State economist Eugene Tian has estimated Hawaii’s local economy will take at least two years to come back and tourism could take up to six years. Tian has forecast Hawaii will get only about 3.4 million visitors this year, that’s a 68% drop from last year’s 10.4 million visitor arrivals.
Bratton and others say that if Hawaii finds a way to safely reopen trans-Pacific tourism that the state’s recovery still might follow a V-shaped recovery path instead of a longer U-shaped curve.
“A lot of us believe that there is a lot of pent-up demand for travel to Hawaii,” Bratton said. “I was talking to hoteliers on Friday who think Hawaii could still salvage summer if tourism gets opened by August. Some properties in Southern California already are getting their price points back.”
Preliminary licensing and vocational numbers from the state Department of Commerce and Consumer Affairs could be an early indicator that despite the hardships, some businesses are betting that they will pull through. As of Tuesday, 57% of businesses already had completed their June professional and vocational licensing requirements.
But in order for these businesses and others to succeed, Hawaii likely will need to reopen tourism, which before COVID-19 declines supported roughly 216,000 jobs statewide.
The Chamber of Commerce Hawaii is calling for Gov. David Ige to allow for the safe reopening of trans-Pacific travel before July 31, which currently marks the end of the out-of-state passenger quarantine. The chamber also is soliciting signatures on a petition to reopen travel safely and expedite other measures that will save businesses.

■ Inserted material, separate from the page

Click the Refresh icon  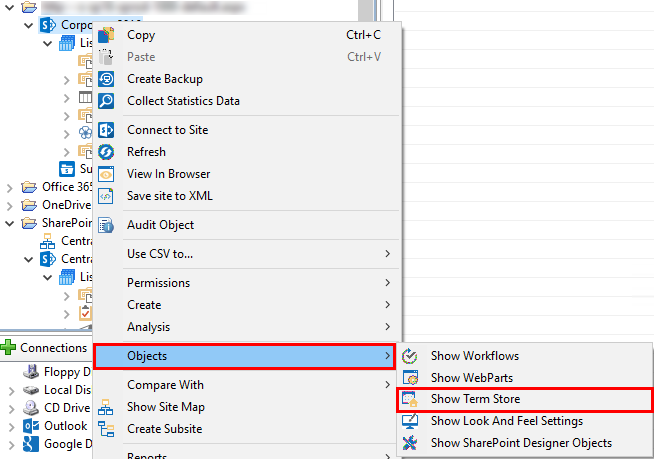(106, 152)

“Every day we inch closer to an economic cliff that will close businesses permanently and destroy our local business community beyond repair if tourism does not reopen,” Sherry Menor-McNamara, Chamber of Commerce Hawaii president & CEO said. “Local businesses and workers will pay the price if safe, decisive and swift action isn’t taken.”
Moreover, Menor-McNamara said desperation is mounting for businesses that staved off some of the COVID-19 decline with Paycheck Protection Program loans that are now coming to an end.
“Many businesses are on their last life line,” Menor-McNamara said.
Ige announced earlier this month that the interisland passenger quarantine would end on June 16. He’s also talked about the state pursuing “travel bubbles” that would lift restrictions for other destinations that have low COVID-19 counts like Japan, Korea, Australia and New Zealand.
Bratton said “travel bubbles” are a good start, but would disproportionately benefit Oahu and Waikiki, which get most of the state’s international arrivals.
A hui led by Lt. Gov. Josh Green is trying to organize a plan to reopen Hawaii tourism this summer with a test-based travel policy that gives incoming passengers an alternative to quarantine.
“I think Gov. Ige is trying to make us the safest place on earth, which is good, but we can’t have our borders shut forever. We’ve got to take some risk and manage it,” Bratton said. “The impacts of not reopening tourism soon are just unimaginable.”